Recently, mutations leading to haploinsufficiency for MC4-R were detected in obese individuals by means of systematic mutation screens of the MC4-R. Three different haploinsufficiency mutations have currently been described: Vaisse et al. (1998) screened 43 obese probands and detected a heterozygous 4-bp insertion at codon 244 in one of them. Five family members of this index patient who also harbored the mutation were all extremely obese; the LOD score was 1.5. Yeo et al. (1998) screened 63 obese probands and detected a young index patient heterozygous for a 4-bp deletion at codon 211. The father, who had a body-mass index (BMI) of 41 kg/m2, was a mutation carrier, too. Hinney et al. (1999) also observed this deletion in both an extremely obese female adolescent and her similarly obese mother. In addition, the screening of 306 extremely obese children and adolescents led to the identification of two independently ascertained index patients with a nonsense mutation at codon 35. This presumably results in a receptor protein being truncated at the extracellular domain. Both patients also harbored a missense mutation at codon 37 (Hinney et al. 1999). Whereas these three studies strongly suggest that haploinsufficiency mutations underly the obesity observed in the carriers, the causal relationship has not been proven. Thus, in contrast to the large number of obese individuals screened, only a limited number of lean controls have been screened (Hinney et al. 1999).
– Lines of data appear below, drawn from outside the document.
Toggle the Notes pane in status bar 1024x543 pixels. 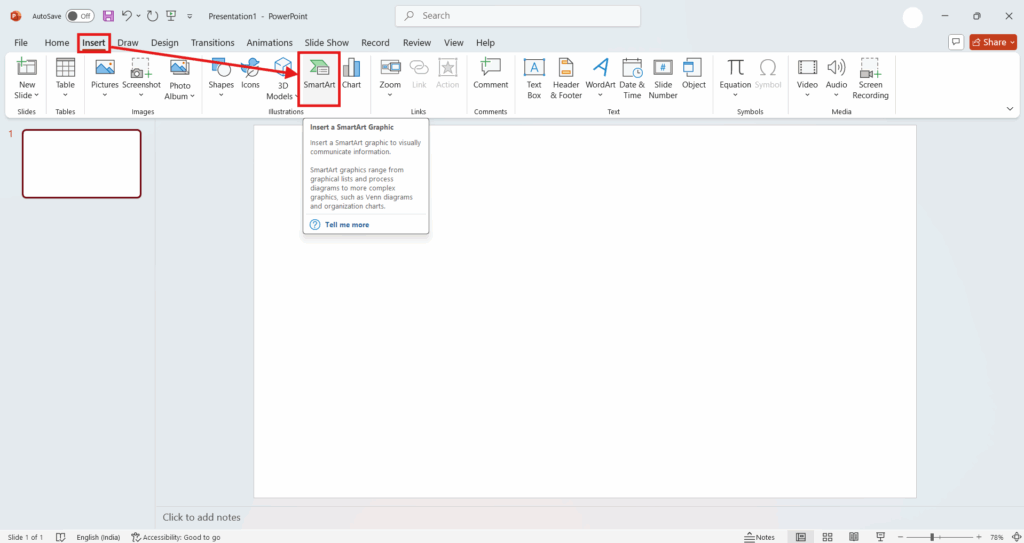point(760,537)
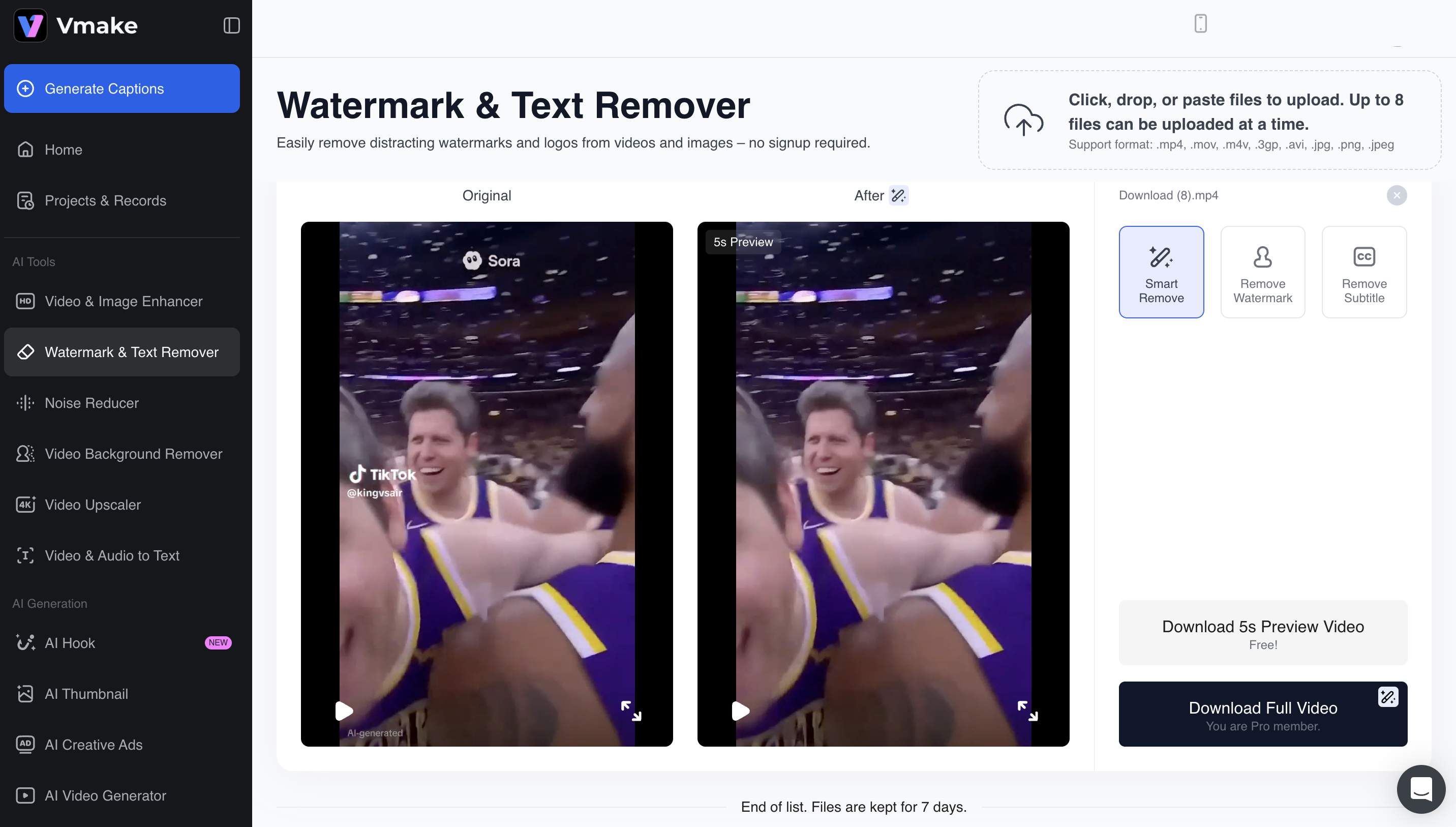Image resolution: width=1456 pixels, height=827 pixels.
Task: Open the chat support bubble
Action: 1420,789
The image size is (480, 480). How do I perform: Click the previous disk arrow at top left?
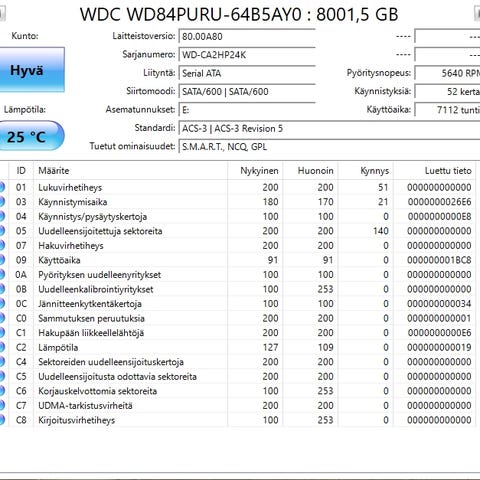pos(2,13)
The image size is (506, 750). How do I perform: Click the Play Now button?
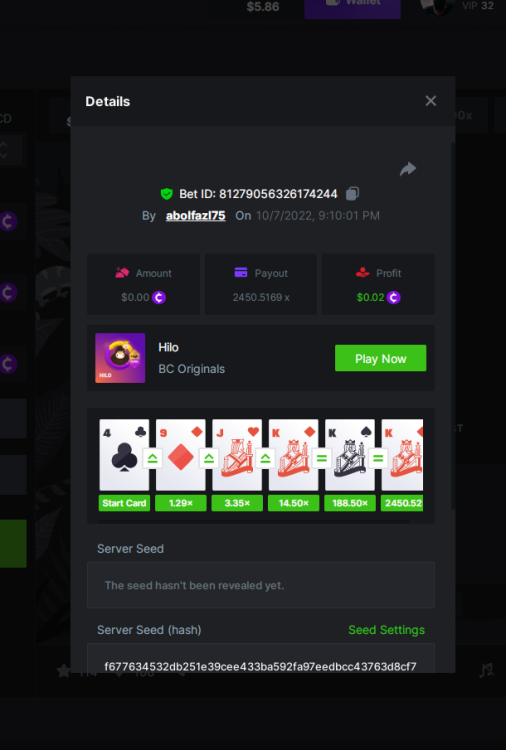(x=381, y=358)
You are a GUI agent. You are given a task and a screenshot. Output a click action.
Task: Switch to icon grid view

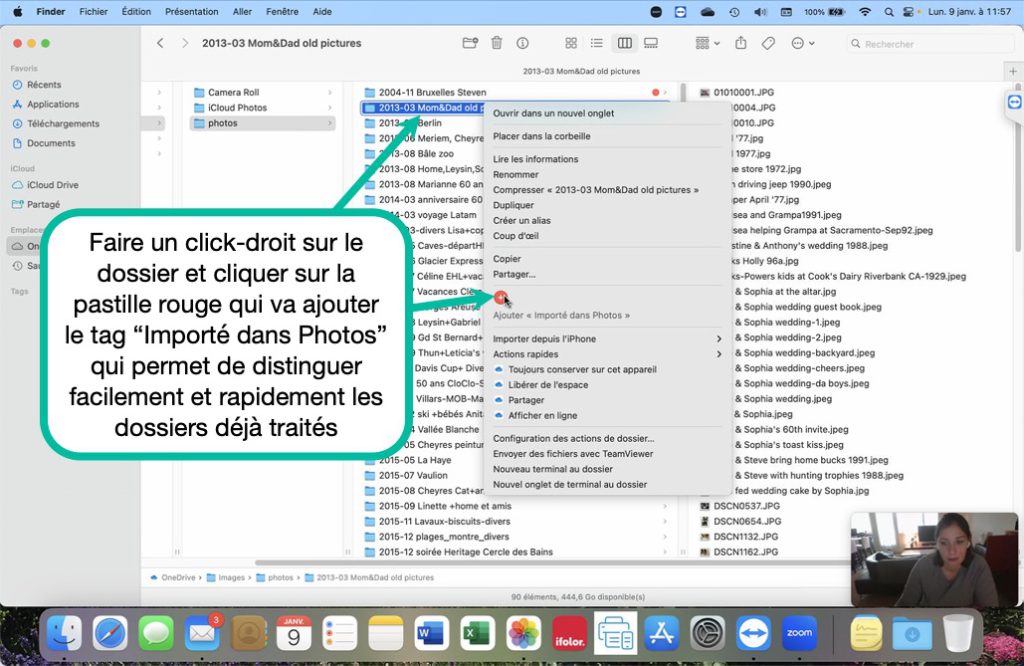(571, 43)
Furthermore, because it can be expected, a priori, that either one or both parents of an extremely obese index patient are also obese, the observation of cosegregation of these mutations with the obesity phenotype in the limited number of informative meioses cannot be viewed as unequivocal evidence for a causal relationship.
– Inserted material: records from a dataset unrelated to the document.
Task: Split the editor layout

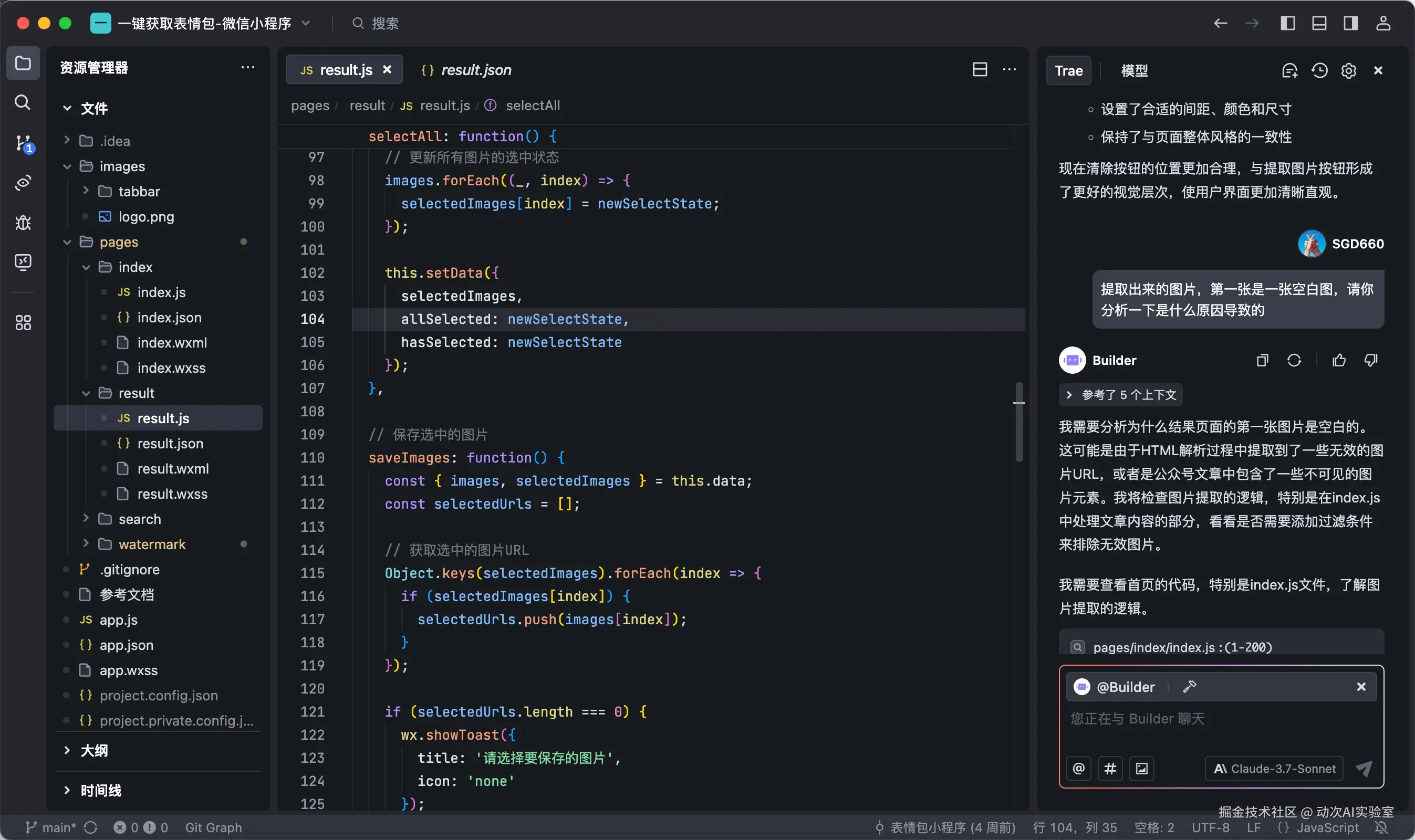Action: point(980,70)
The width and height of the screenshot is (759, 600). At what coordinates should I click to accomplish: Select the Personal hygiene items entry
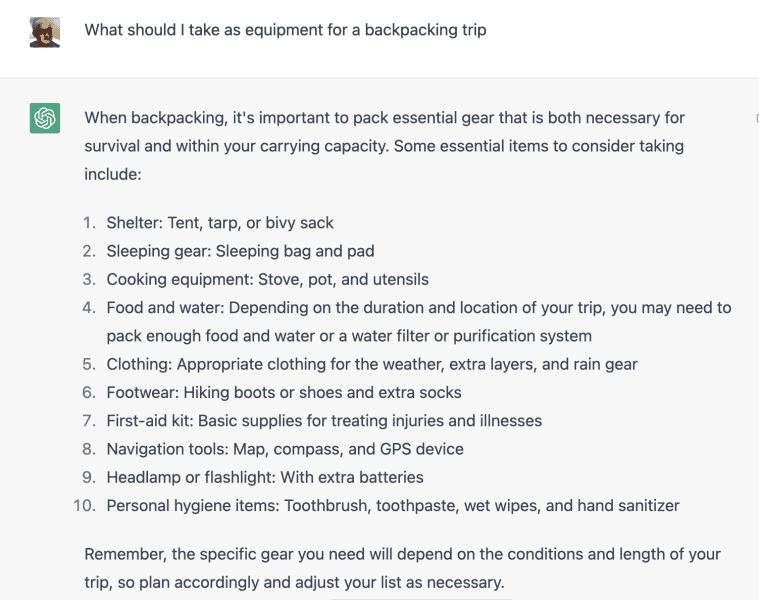(x=393, y=506)
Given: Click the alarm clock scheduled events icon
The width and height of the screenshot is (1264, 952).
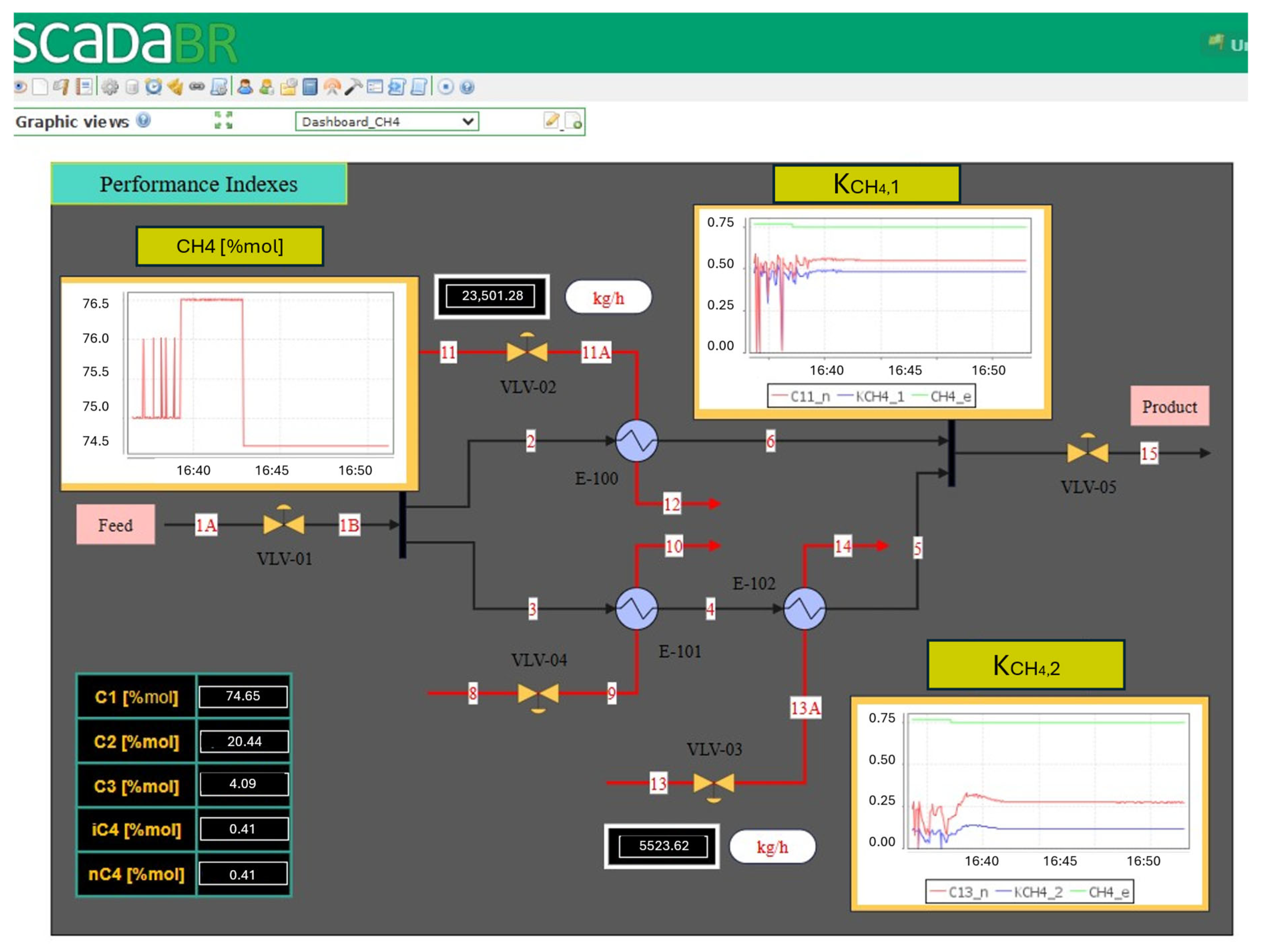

Several other allelic variants of MC4-R have been identified (Gu et al. 1999; Hinney et al. 1999). In in vitro assays, one of these mutations (Ile137Thr) was found to severely impair ligand binding and signaling, raising the possibility that this mutation may contribute to the obese phenotype. However, the effect of the Ile137Thr allele seems to be recessive (Gu et al. 1999).
For the purpose of this study, we have recontacted the parents of the index patients with haploinsufficiency mutations, to genotype and phenotype additional family members. Furthermore, we extended the mutation screen to another 186 extremely obese children and adolescents to detect further mutations leading to haploinsufficiency and, if this was successful, to extend the study to the respective families. Our intention was to assess whether haploinsufficiency mutations indeed cosegregate with the phenotype obesity and, if they do, to delineate the phenotype associated with these mutations.
Material and Methods
In our initial study, 306 extremely obese German children and adolescents (mean BMI 34.4 ± 6.6 kg/m2, mean age 14.3 ± 2.4 years) were screened, by SSCP, for mutations in MC4-R, leading to the identification of 3 adolescents with haploinsufficiency (Hinney et al. 1999). For this study, we screened an additional 186 obese index patients (mean BMI 30.92 ± 5.79 kg/m2, mean age 13.19 ± 2.67 years) by SSCP. Bidirectional sequencing of PCR products showing an SSCP pattern similar to the pattern observed in the nonsense mutation carriers was performed as described elsewhere (Hinney et al. 1999).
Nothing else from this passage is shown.